Word got back to my parents that I was still alive. In several months we were together again. I was relieved rebels had not abducted my two younger brothers. At dusk everyday, I began joining everyone in our village to sleep on the mezzanine floor of the hospital – the only place safe from rebel attack and abduction. Everyone lay down in long lines until the concrete floor was completely covered with bodies, head-to-toe. Some of us had mats or blankets; others had nothing. In the morning everyone got up and left for the day, but returned again every night.
LRA rebels were driven out of Uganda several years ago, but they’ve invaded Congo, where boys and girls are still being abducted. I hope for the overthrow of Joseph Kony and all his LRA forces, and for an end to terrorism that manipulates innocent children. I long for justice and peace in Africa.
I’m married now, and I have a baby daughter. I work hard on a farm. But I cannot forget. I want to, but the memories won’t go away. I feel stained inside. I don’t know what to do. Only one other person who was abducted with me survived and returned. He and I talk sometimes; it helps to know we share the same pain. Please pray for me to be healed.
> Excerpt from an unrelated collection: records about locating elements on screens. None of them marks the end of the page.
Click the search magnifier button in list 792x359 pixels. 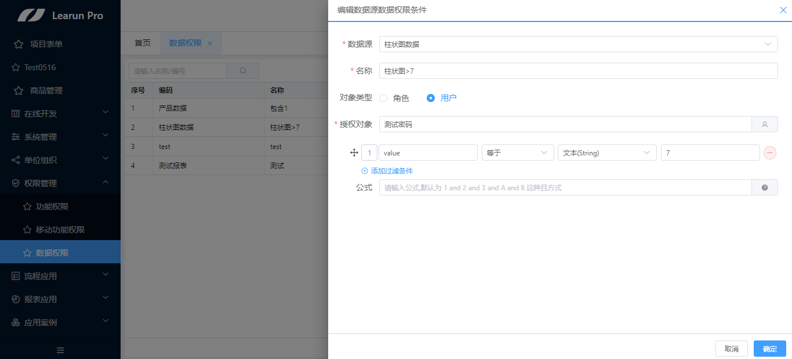click(243, 71)
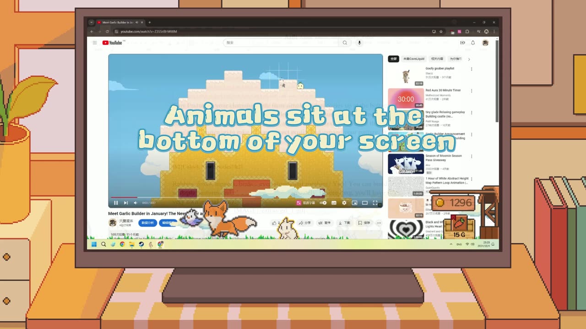Bookmark this page with the star icon

tap(441, 32)
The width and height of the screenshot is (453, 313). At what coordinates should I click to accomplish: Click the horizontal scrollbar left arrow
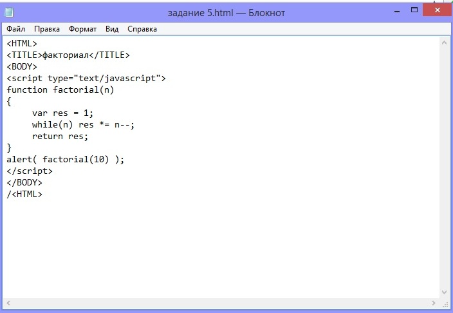click(9, 303)
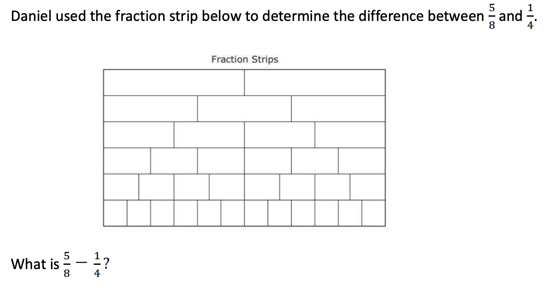Click the third fourth in the fourths strip
Viewport: 549px width, 287px height.
click(x=280, y=135)
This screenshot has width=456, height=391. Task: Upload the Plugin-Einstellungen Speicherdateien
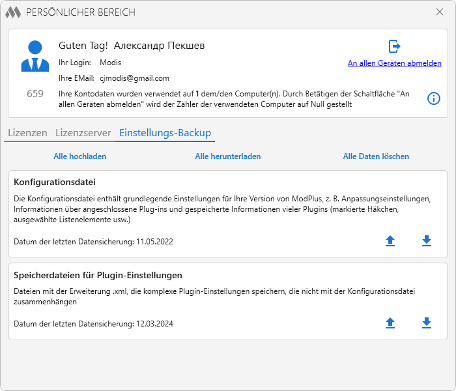(x=390, y=323)
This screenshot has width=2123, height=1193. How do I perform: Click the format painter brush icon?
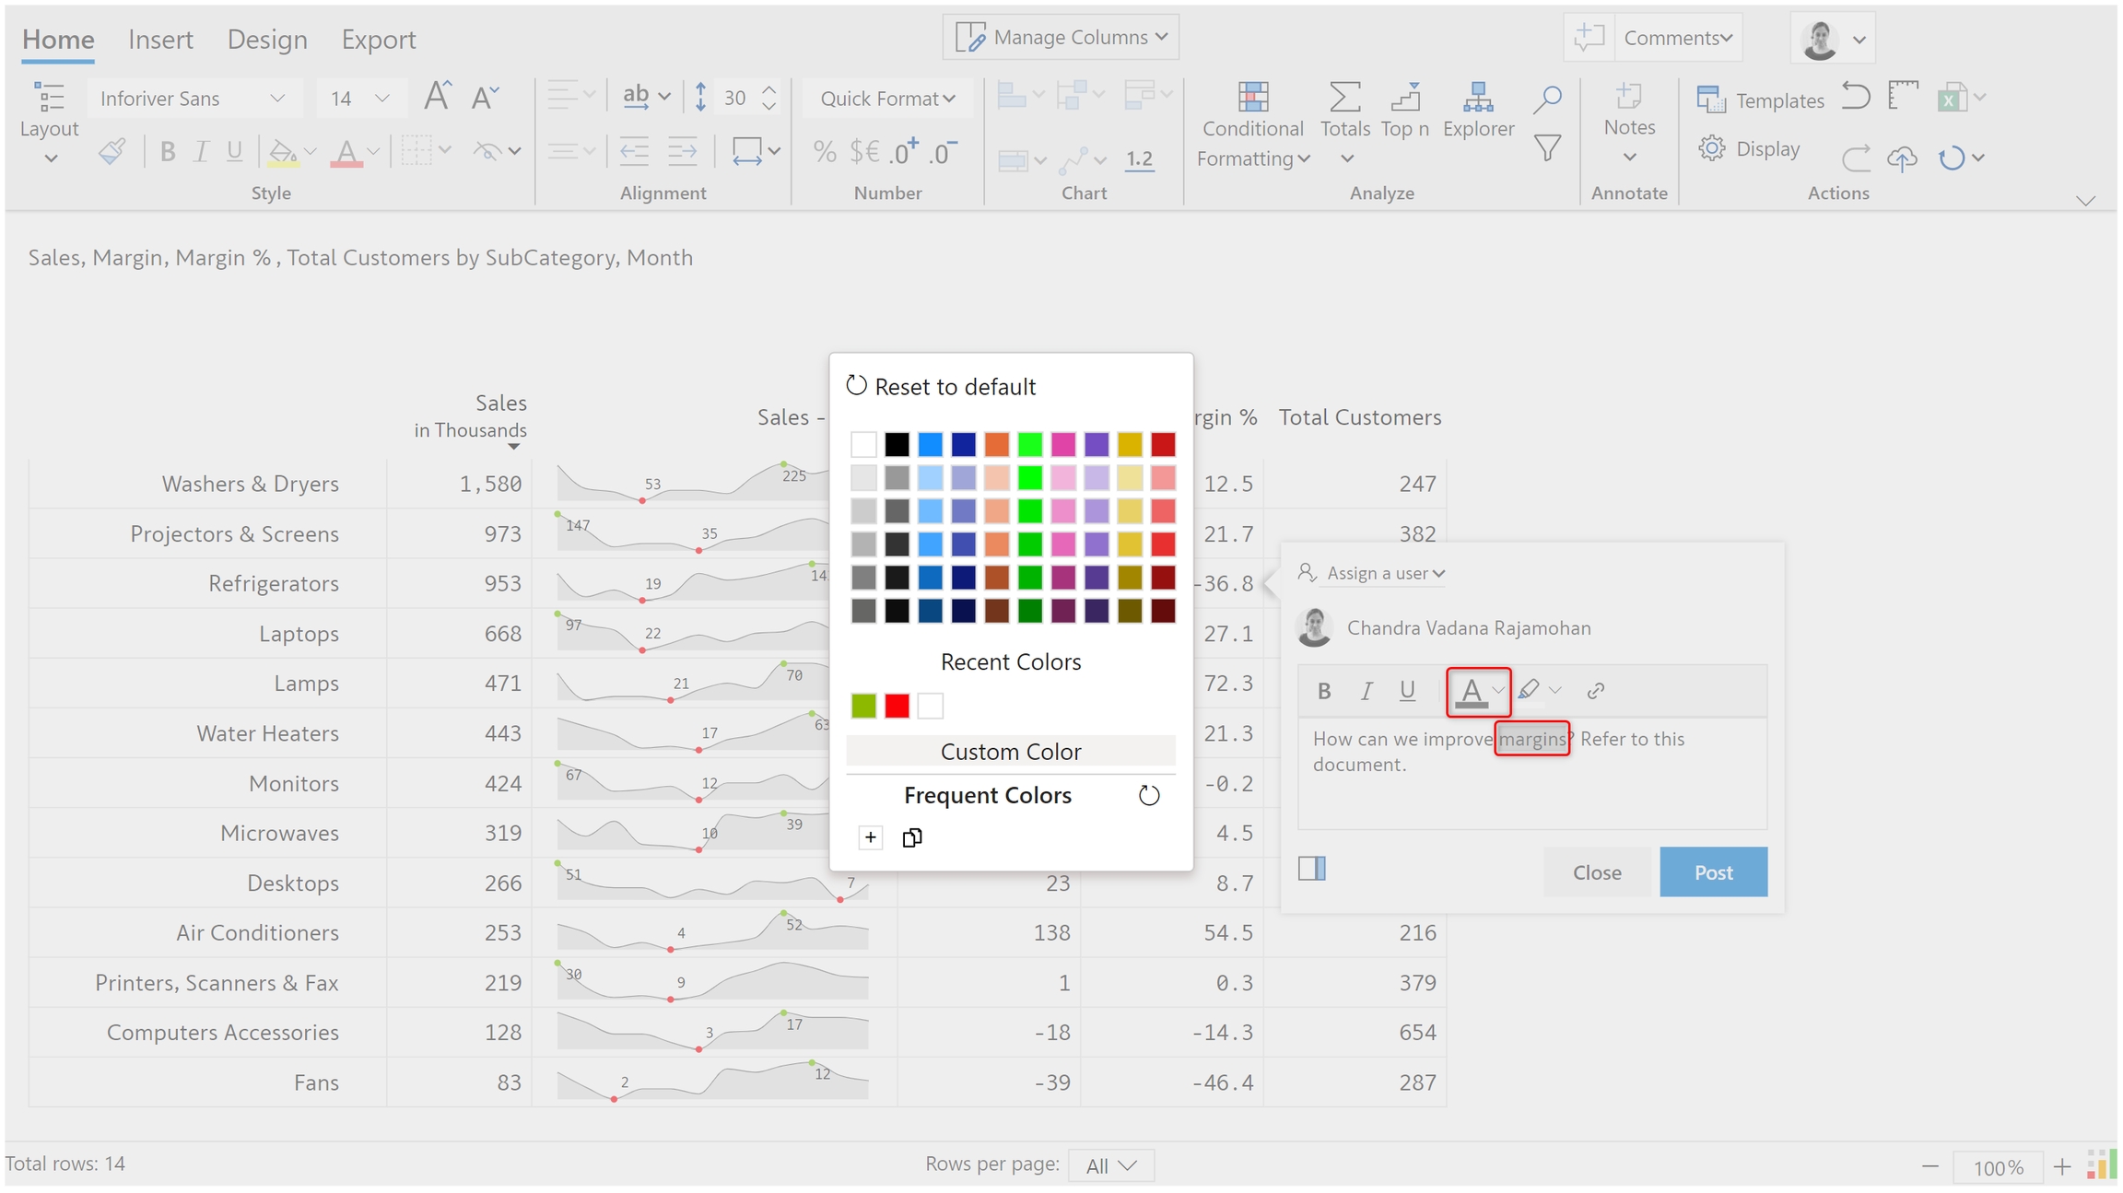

Author’s note: Dembe is a fictional character whose profile reflects that typical of children abducted by the LRA (Lord’s Resistance Army). This rebel group is headed by a man named Joseph Kony who claims to be led by the Holy Spirit to commit heinous acts of murder and plunder. Kony’s officers are served by abducted children slaves; his troops are comprised of abducted children fighters. The LRA killed and maimed thousands of people (and drove about two million into protected camps) in northern Uganda until the rebels were finally driven out in 2005. In June of 2008, Congo and Sudan military forces agreed to coordinate in order to squelch the 20-year-old LRA rebellion once and for all. However, there continues to be some doubt that these armies can overcome Kony’s guerillas. Currently the LRA continues to raid Congo, Sudan, and Central African Republic from bases in Congo’s Garamba national park. As late as December and January of 2009 the LRA butchered, bludgeoned, and burned their way across northeastern Congo killing more than 900 people – many of whom were hacked to death with machetes or beaten with clubs.